SINGAPORE (Feb 1): Although the Straits Times Index moved sideways over the past five trading sessions, the index still looks able to challenge and break out above resistance and its 200-day moving average now at 3,238.
Volume has expanded, and quarterly momentum is on an uptrend. The 50- and 100-day moving averages have made positive cross, which should confirm the ability of the index to break out.
In the short term the STI maybe constrained because of the downturn of short term stochastics and the 21-day RSI has stalled. However, when stochastics turns up, it should reinforce rising quarterly momentum to support a breakout.
The earlier break above 3,190 indicates a target for 3,420. Support and the fail safe level is at 3.190 below which the upside is no longer valid.
Resource companies continue to advance
Wilmar International ($3.34) -- which broke out of resistance $3.26 -- indicates an eventual target of $3.60. The breakout has been confirmed by the positive cross and upturn of the 50-, 100- and 200-day moving averages and rising quarterly momentum has also broken out.

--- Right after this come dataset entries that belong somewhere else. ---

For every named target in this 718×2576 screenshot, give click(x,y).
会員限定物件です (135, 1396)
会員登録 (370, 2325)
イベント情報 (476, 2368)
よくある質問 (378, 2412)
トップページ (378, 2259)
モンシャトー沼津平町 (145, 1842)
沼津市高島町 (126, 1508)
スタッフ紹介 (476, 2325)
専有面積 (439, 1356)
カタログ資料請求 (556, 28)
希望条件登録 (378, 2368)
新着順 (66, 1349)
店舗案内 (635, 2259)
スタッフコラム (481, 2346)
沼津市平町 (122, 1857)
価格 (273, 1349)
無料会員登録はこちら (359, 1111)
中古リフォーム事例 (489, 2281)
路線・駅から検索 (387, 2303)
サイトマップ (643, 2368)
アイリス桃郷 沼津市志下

Olam International ($1.84) has faltered somewhat but it should continue to advance, albeit gradually. The earlier break above $1.77 indicates a target of $2.00 and this remains valid for the time being.
Chip Eng Seng may strengthen
Chip Eng Seng has managed to move above its 50-day average and a minor resistance at 70 cents. Volume expanded and quarterly momentum has also broken out.
Prices will need to stay above 70 cents till after Chinese New Year to confirm its breakout. A successful break indicates a target of 77 cents. If prices sink back below 70 cents, the upside is no longer valid.